--- RECORDS SHOWN Enclosed Below ---

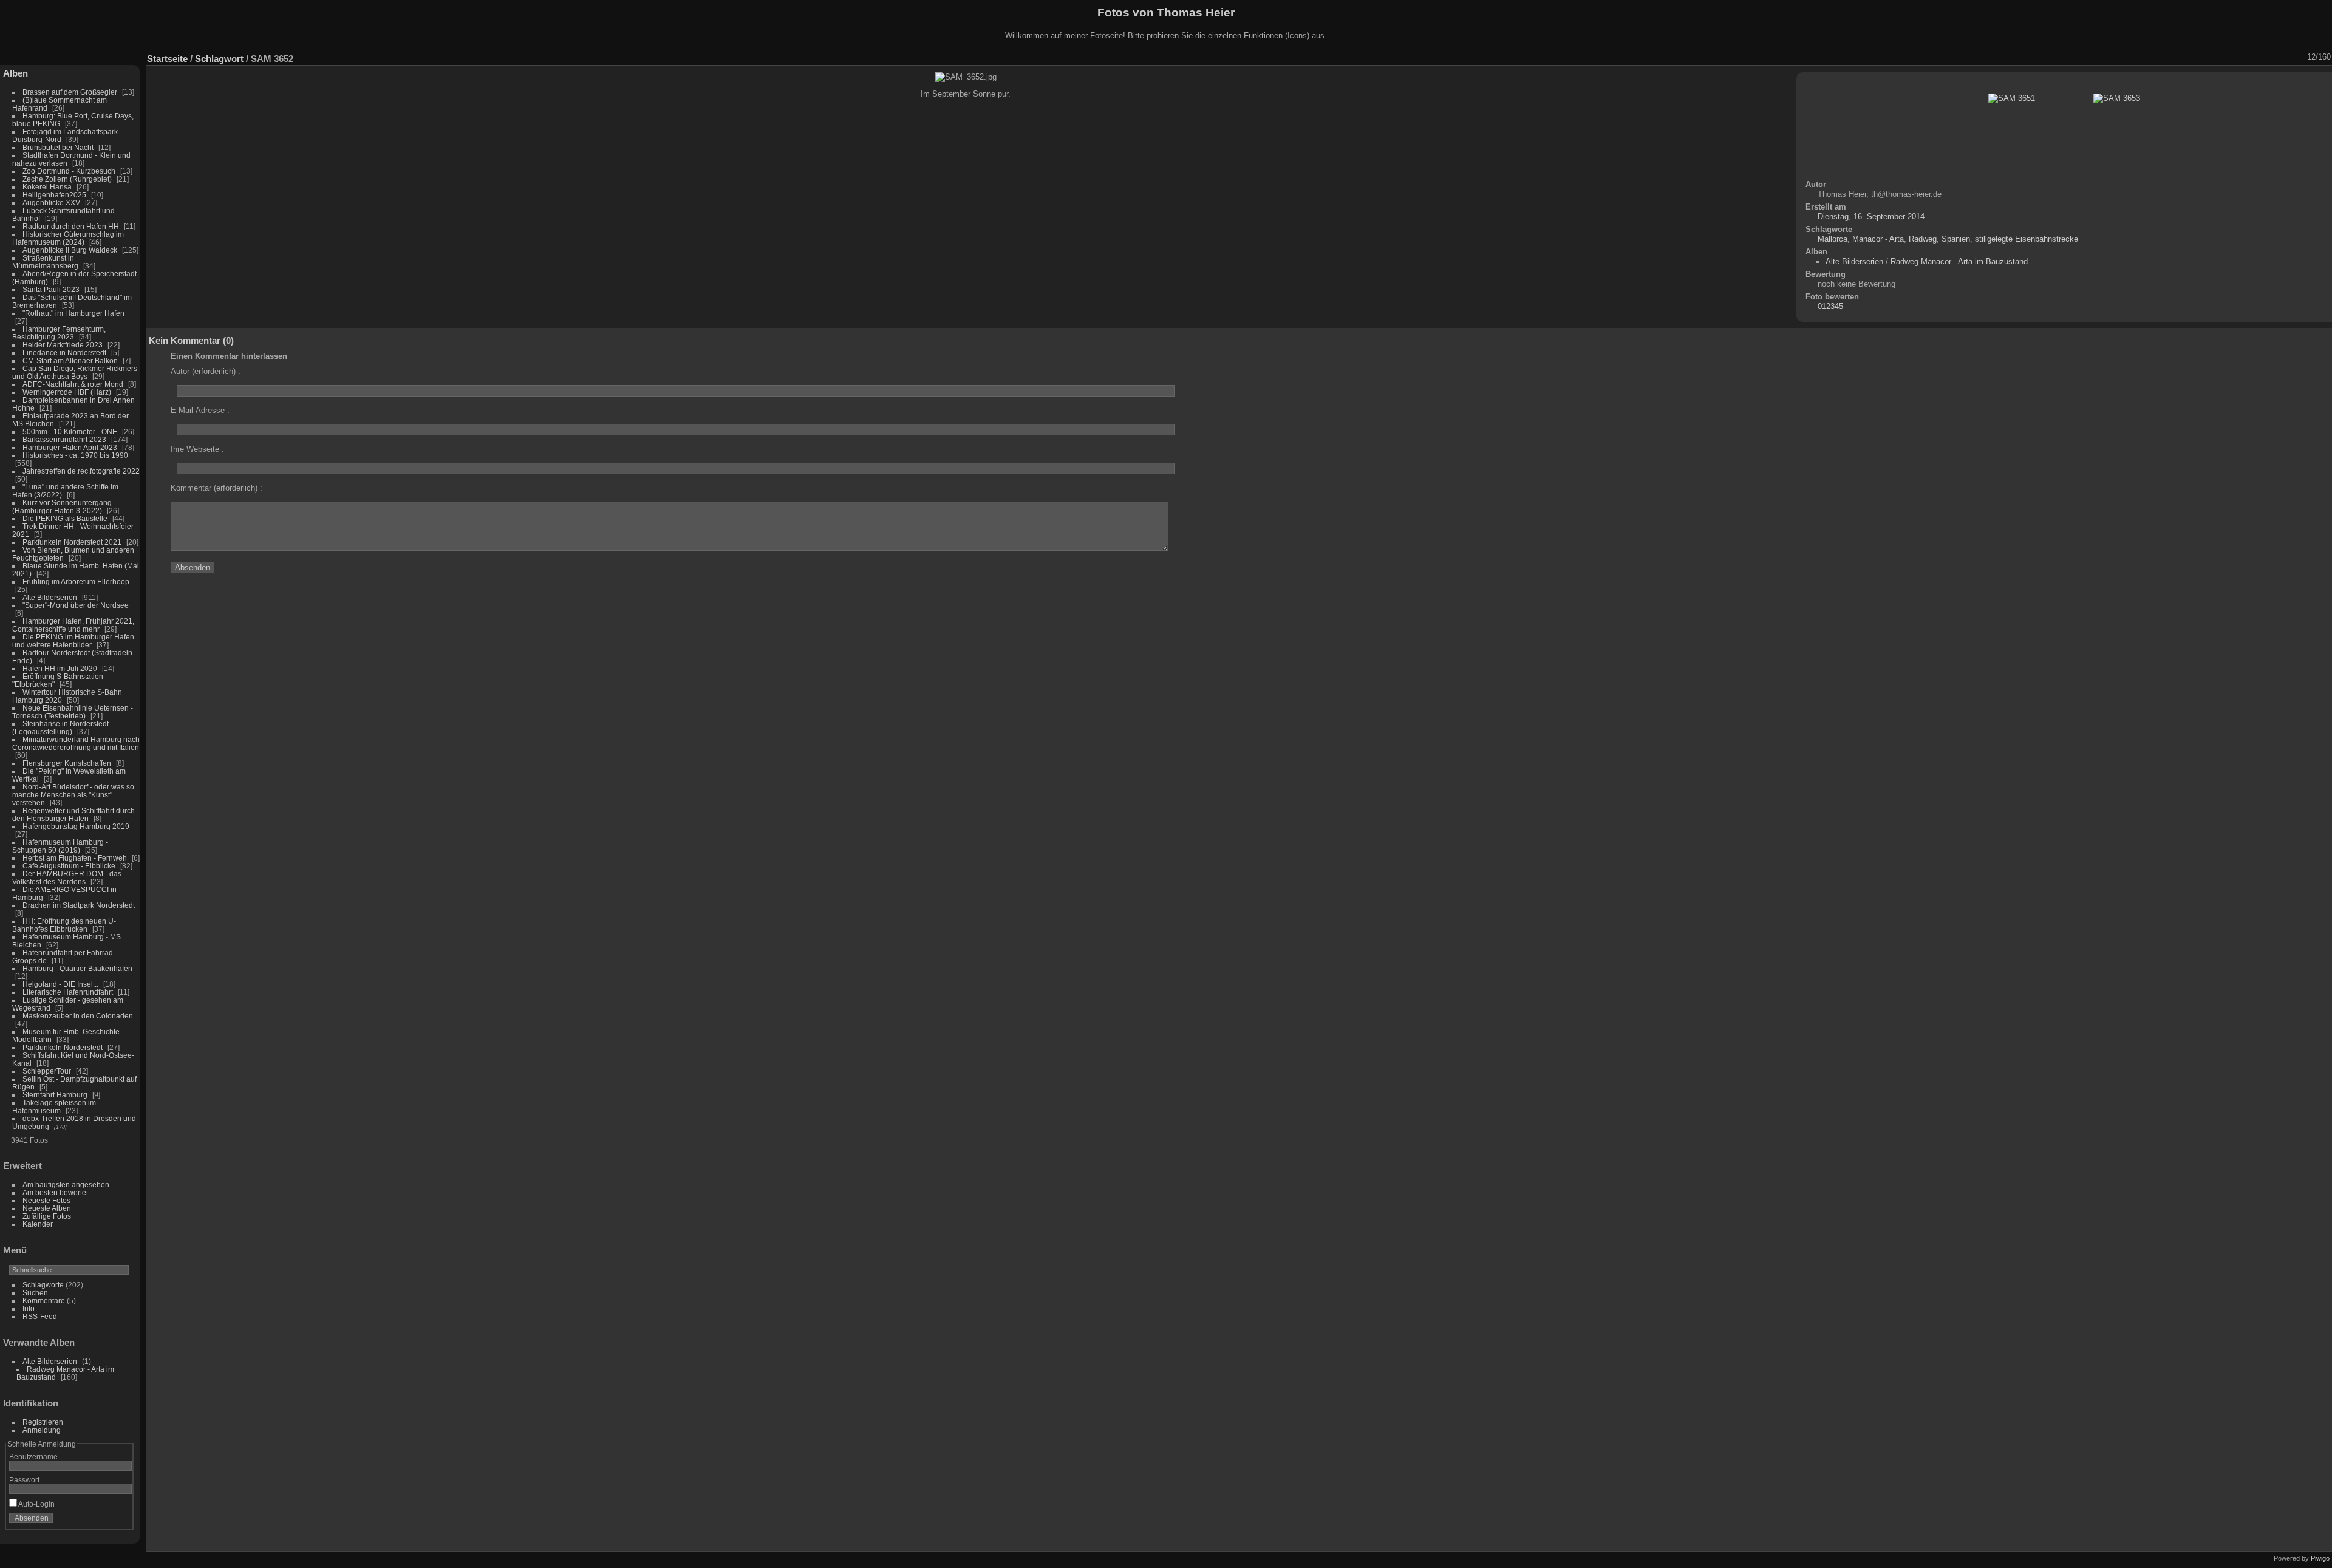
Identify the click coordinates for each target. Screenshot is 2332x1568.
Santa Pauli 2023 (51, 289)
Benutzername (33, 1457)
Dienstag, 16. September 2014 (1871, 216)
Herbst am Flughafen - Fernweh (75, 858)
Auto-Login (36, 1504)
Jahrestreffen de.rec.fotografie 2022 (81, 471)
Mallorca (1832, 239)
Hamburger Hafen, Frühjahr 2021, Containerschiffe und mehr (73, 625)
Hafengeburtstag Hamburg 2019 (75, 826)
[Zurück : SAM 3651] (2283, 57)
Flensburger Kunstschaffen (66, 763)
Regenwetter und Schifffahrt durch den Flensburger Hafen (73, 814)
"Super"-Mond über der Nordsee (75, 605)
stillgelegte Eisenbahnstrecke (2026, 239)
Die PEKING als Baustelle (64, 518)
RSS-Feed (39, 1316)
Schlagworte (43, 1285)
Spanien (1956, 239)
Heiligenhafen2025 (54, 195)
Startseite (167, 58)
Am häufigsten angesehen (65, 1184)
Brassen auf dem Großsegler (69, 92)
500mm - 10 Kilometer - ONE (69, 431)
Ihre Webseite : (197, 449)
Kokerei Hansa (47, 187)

--- End of Enclosed RECORDS SHOWN ---
--- RECORDS SHOWN Enclosed Below ---

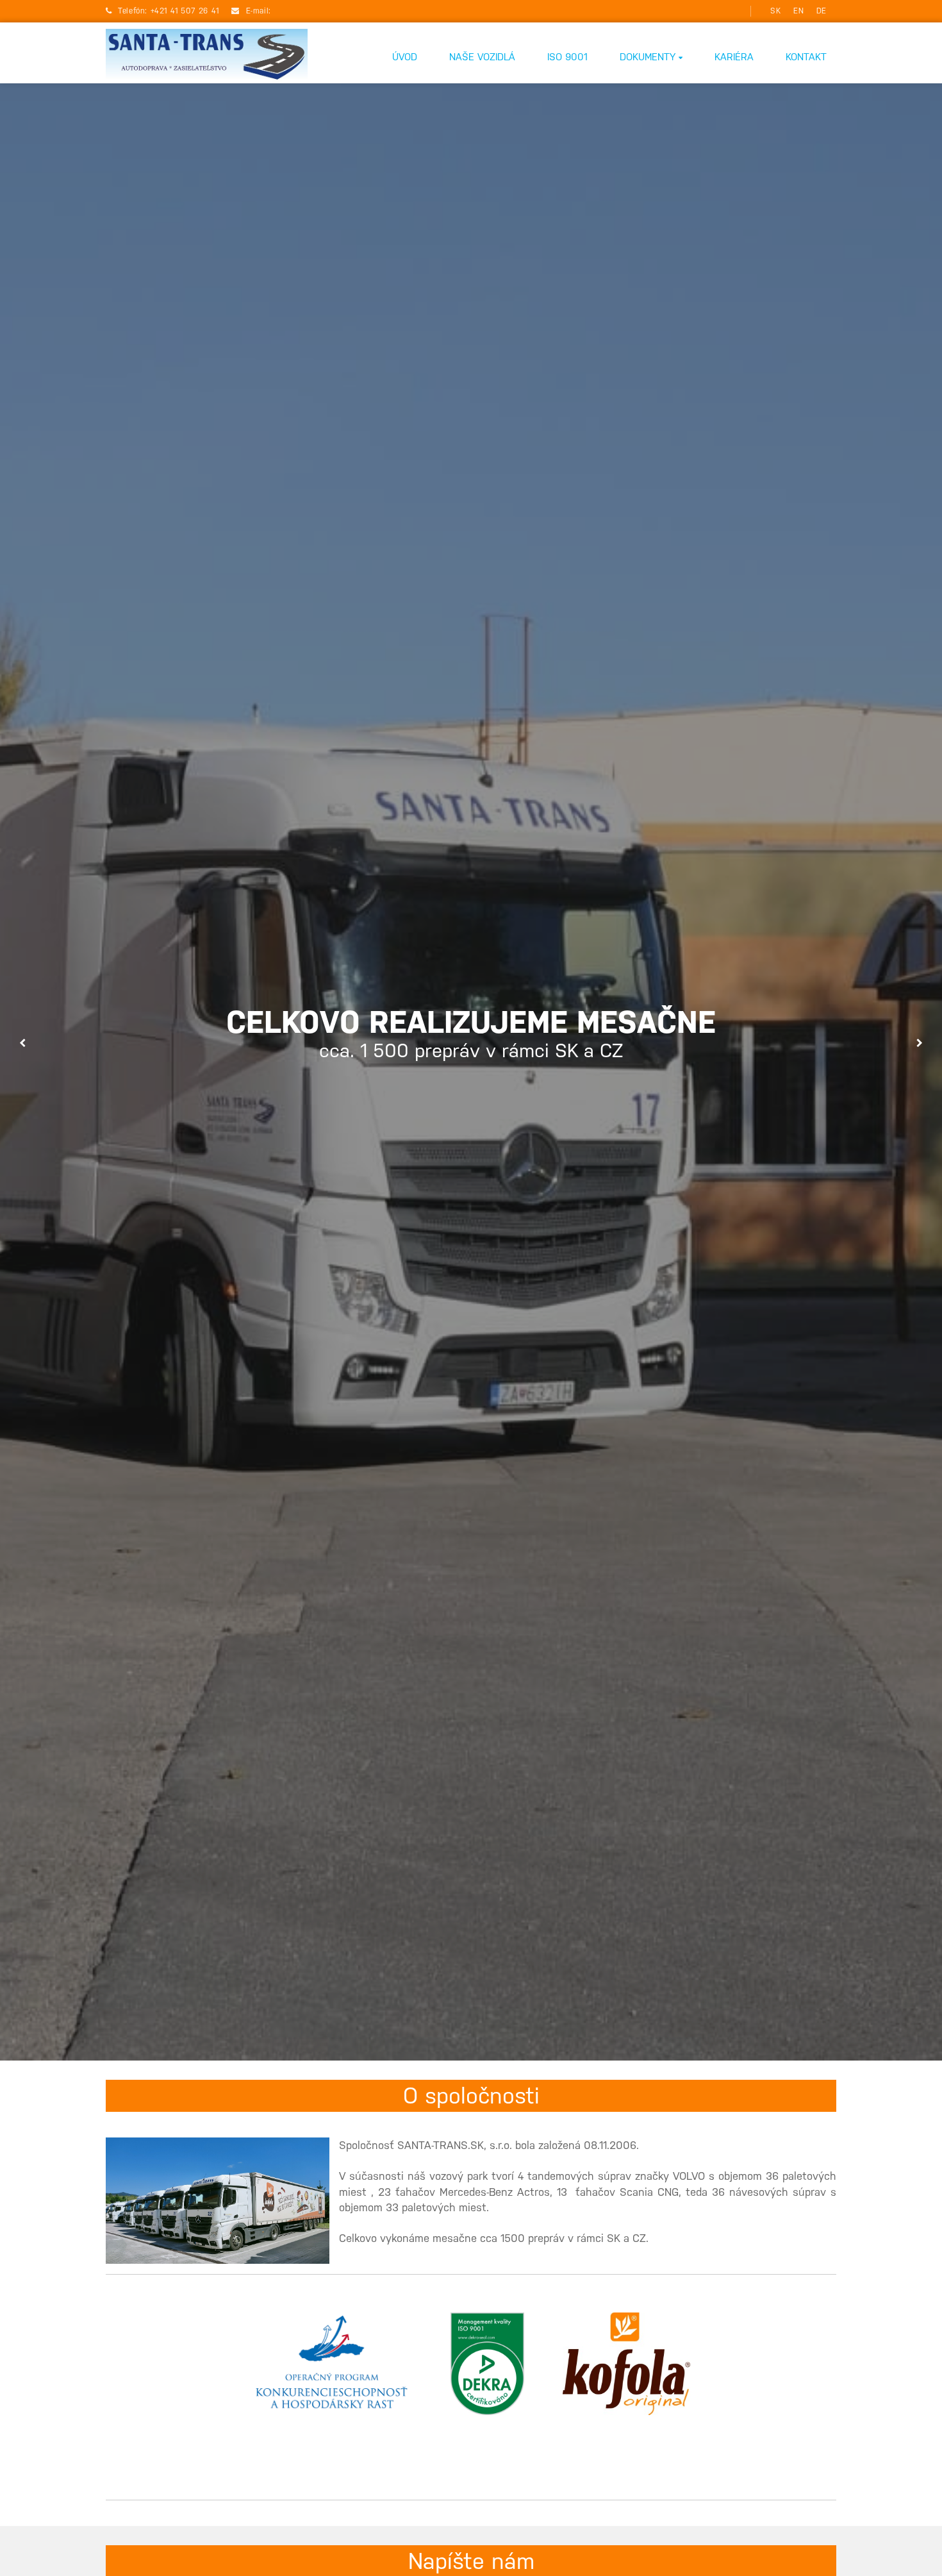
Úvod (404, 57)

--- End of Enclosed RECORDS SHOWN ---

Nothing should appear in the answer except the lines above from the line with "Jahrestreffen de.rec.fotografie 2022" through the line with "Kokerei Hansa (47, 187)", both included, written out exactly.

TASK OUTPUT »
Jahrestreffen de.rec.fotografie 2022 (81, 471)
Mallorca (1832, 239)
Hamburger Hafen, Frühjahr 2021, Containerschiffe und mehr (73, 625)
Hafengeburtstag Hamburg 2019 (75, 826)
[Zurück : SAM 3651] (2283, 57)
Flensburger Kunstschaffen (66, 763)
Regenwetter und Schifffahrt durch den Flensburger Hafen (73, 814)
"Super"-Mond über der Nordsee (75, 605)
stillgelegte Eisenbahnstrecke (2026, 239)
Die PEKING als Baustelle (64, 518)
RSS-Feed (39, 1316)
Schlagworte (43, 1285)
Spanien (1956, 239)
Heiligenhafen2025 (54, 195)
Startseite (167, 58)
Am häufigsten angesehen (65, 1184)
Brassen auf dem Großsegler (69, 92)
500mm - 10 Kilometer - ONE (69, 431)
Ihre Webseite : (197, 449)
Kokerei Hansa (47, 187)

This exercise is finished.